Other industries, even flashy ones, value reliability too, however, and none more than television. At the Discovery Channel's Latin America Division (DLA), based in Miami, the source of all Discovery Channel programming into Latin American, Spain and Portugal, an AS/400 is the heart of a highly automated cable broadcasting operation.
Established in 1994, DLA has grown rapidly, from 50 employees to 300 today, with most of its growth over the past year. Ten separate cable feeds originate from DLA in Miami and are transmitted via satellite to the consumer countries, which means ten different shows on the air at any one time, day and night. Some shows originate in Miami, and some are provided by the domestic U.S. Discovery Channel, headquartered in Bethesda, Md., with translation and subtitles provided by DLA. .
According to Kelly Smith, systems administrator, a single application runs on DLA's AS/400 9406 Model 50S: the Broadcast Management System (BMS), from Enterprise Systems Group, based in Colorado Springs. BMS produces quarterly logs, or broadcast schedules, timed down to the second, of every element of every show that DLA broadcasts. The information that goes into BMS are from two sources, the traffic, or the programming, department, and from ad sales.
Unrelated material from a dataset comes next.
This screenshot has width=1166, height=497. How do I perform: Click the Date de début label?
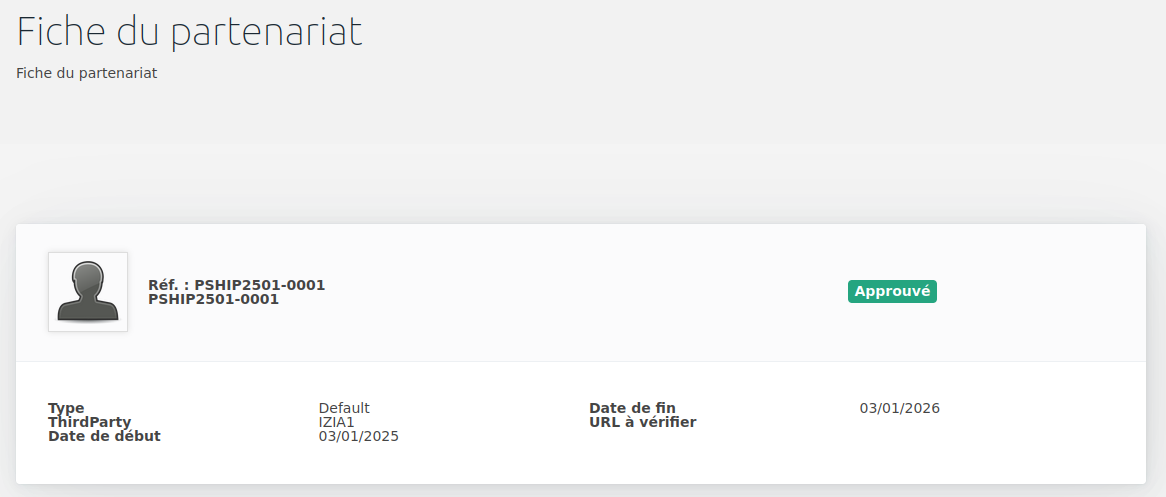(104, 436)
Gabriel, a scheduling system, produces spreadsheet-like grids of scheduled shows for each of the ten feeds. It's more complicated than it sounds, Smith says. "A show isn't just a single half hour," he explains. "It will be a five- minute segment, then a commercial or a promotional spot, then another segment. The system keeps track of all that information."
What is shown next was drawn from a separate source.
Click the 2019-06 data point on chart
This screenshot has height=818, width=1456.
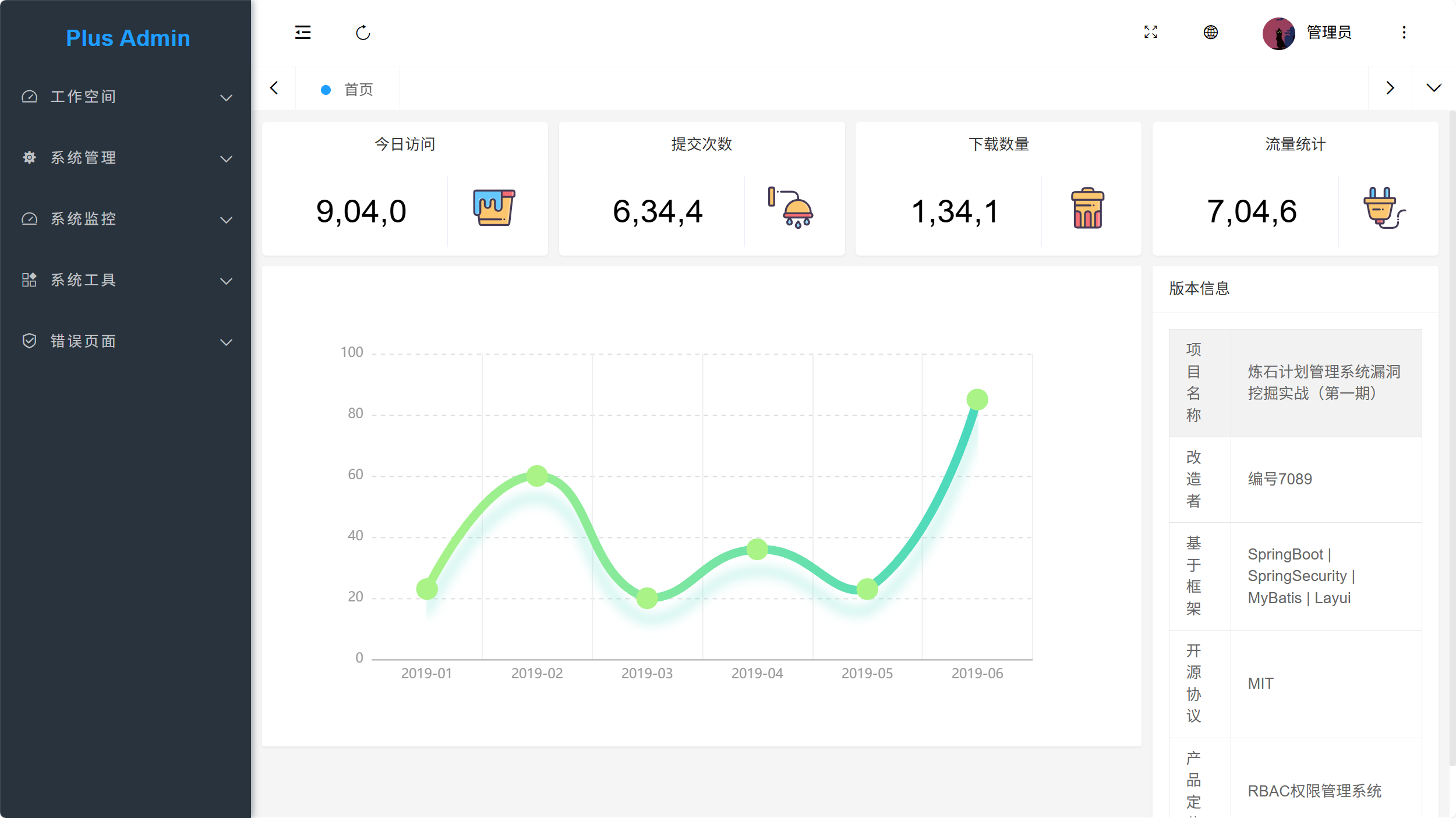point(977,399)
Open time spots available for ads, called "avails", are sold to advertisers. DLA's six salespeople use an ad sales package from Princeton, N.J.-based Nesbit Systems Inc., running on a Sun platform, to negotiate and finalize the sales. Both the schedules from Gabriel and the ad information are interfaced into BMS through a data exchange interface, DEI, from Enterprise Systems Group.
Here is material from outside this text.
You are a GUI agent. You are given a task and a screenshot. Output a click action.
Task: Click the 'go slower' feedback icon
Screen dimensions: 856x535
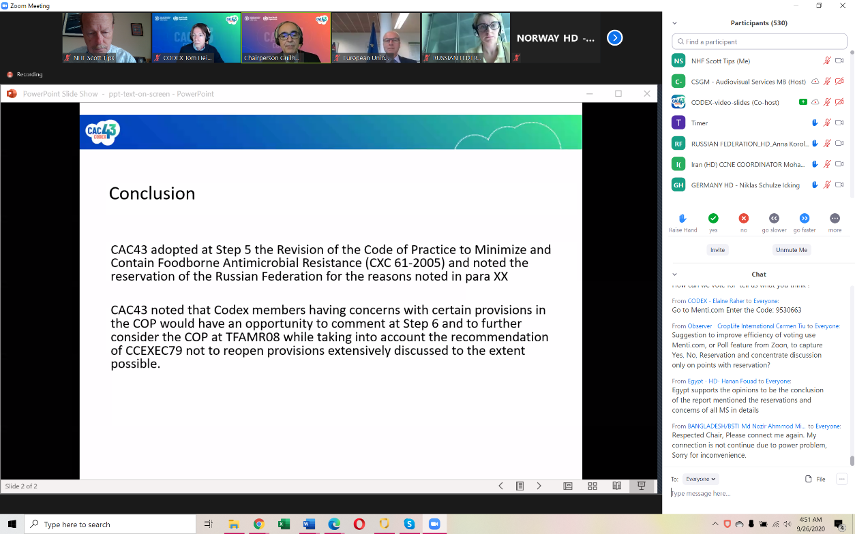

"The AS/400 is the main hub for everything," Smith says. "The final schedules, or run logs, that come from the AS/400 tell exactly what goes out on the air, and we use them to do final ad billing."
The log file from BMS also controls the actual broadcasting, an entirely automated process. All the visual and audio content is digital, stored on seven Hewlett Packard media servers, not on tape. "We work four or five days in advance, putting out ten different feeds a day," Smith says. "It's all automated, there is no operator pushing buttons. The system does it, and it's coming from the log file that BMS creates."
One of the reasons DLA chose an AS/400 as its first platform in 1994 (a 9402 Model 200, since upgraded twice, most recently to the 50S in March, 1997) was software. "We got the AS/400 originally because there are only three or four developers who write the kind of software package we needed, and two are only for the AS/400 platform," Smith says. "Although we've modified it heavily, Gabriel was the best choice for a small operation traffic system."
The other reason for the AS/400 was reliability. Smith notes that broadcasting is a 24 hours a day, seven days a week operation, with no leeway for down time. In addition, in a small broadcasting operation like DLA technical resources are typically next to nonexistent.
"Until May last year we had no IS support at all," Smith says. "In fact, most BMS customers don't have IS departments, just someone who is a little more technical than the others to run the system. We needed something that would just run. Since we've had it, it has never gone down except when I took it down. I come from the PC world, PC servers and networks, so to me the AS/400 is amazing."
Although DLA now has an IS staff, in part that is due to the AS/400s dependability. "This system has allowed us to sustain the growth we've had in the last couple of years, to add staff, and add feeds. The reason we could do that was because we had the AS/400. We got it because of BMS, but without it we wouldn't be where we are today."